Is The Treatment Cashless?

 

Yes, in theory, beneficiaries need to get to an empanelled hospital, show an ID, at which point membership in the scheme will be confirmed via online authentication with the Socio Economic Caste Census database and treatment can begin.

 

Where Will The Money Come From?

 

The program is modeled as a Centrally Sponsored Scheme where 60% of the cost is borne by the Center and 40% by the states (the split is 90-10 for North Eastern states). This is cited to be the largest universal health coverage plan anywhere in the world, and the associated costs are also going to be huge. Budget 2018-19 however did not provide any concrete details about how/where/when the money will be made available. Estimates range from INR10,000 crore to INR30,000 crore (yearly) with more being committed under the PM’s authority. Part of this will be funded by the increased 4% health and education cess announced under the current budget - so via taxpayers.  

 

Is That Enough?

 

This is a very important question, which doesn’t seem to have any clear answers at this point.

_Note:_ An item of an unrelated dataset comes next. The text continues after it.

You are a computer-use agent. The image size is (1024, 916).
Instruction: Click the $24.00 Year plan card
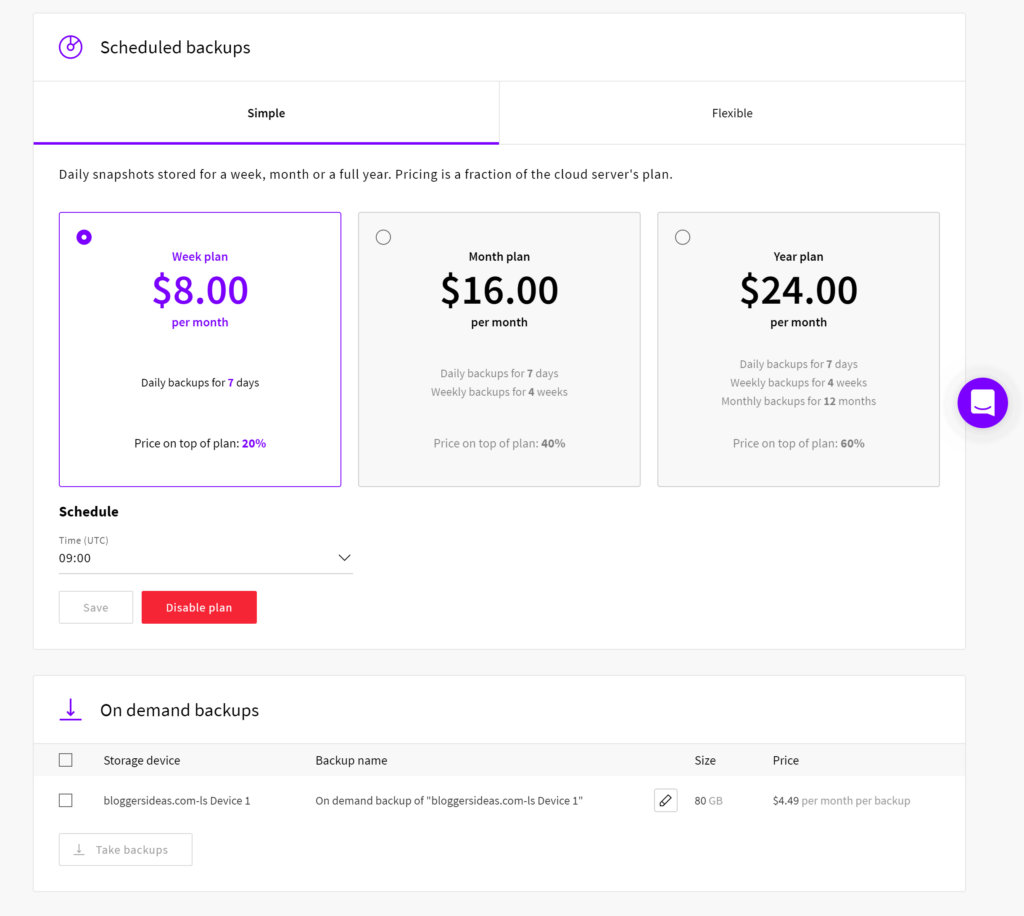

It’s important because without adequate funds, a program at this scale runs the risk of receding into oblivion. Concerns have been raised in Lancet about the government set rates for procedures being far below what is viable for hospitals, forcing them to withdraw from the scheme. Further questions remain on the premium - will private providers handle the insurance? Or will the government run it on its own? What safeguards will be provided to ensure private providers will do what is best for beneficiaries?

 

What About Infrastructure?

 

This is another key point. With the increased demand for healthcare spurred by the insurance scheme, are there enough hospitals, doctors, nurses, and other tertiary healthcare professionals to match it? Anecdotally, the answer seems to be no. Building healthcare infrastructure in the public sector is a long process, and then ensuring quality care is another bottleneck. Today 70% of healthcare services are provided by the private sector in India, so getting private hospitals onboard is crucial for the success of this scheme. The hospitals then need to be verified, accredited for quality care, and audited to ensure that corruption in the form of ghost beneficiaries, unnecessary procedures, charging of cash upfront etc. does not derail the scheme.


Ayushmaan Bharat 

 Conclusion

 

There are no two ways about it - the Ayushman Bharat Scheme is a much-needed step forward. Universal healthcare is now closer to being recognized as a right, enabling people to fulfill their full potential, and something that the state should actively encourage. This is going to be the largest coverage program in the world, and the onus is on the state to make sure it delivers all that it has promised.

 

The onus is on us, in the meanwhile, to keep asking questions, and making sure loud proclamations do not override actual implementation.

 

Also, if you have domestic help, or are in contact with unorganized labor, wherever you are, do make sure to tell them about the scheme. There is an online OTP process for people to check if their name is on the beneficiary list.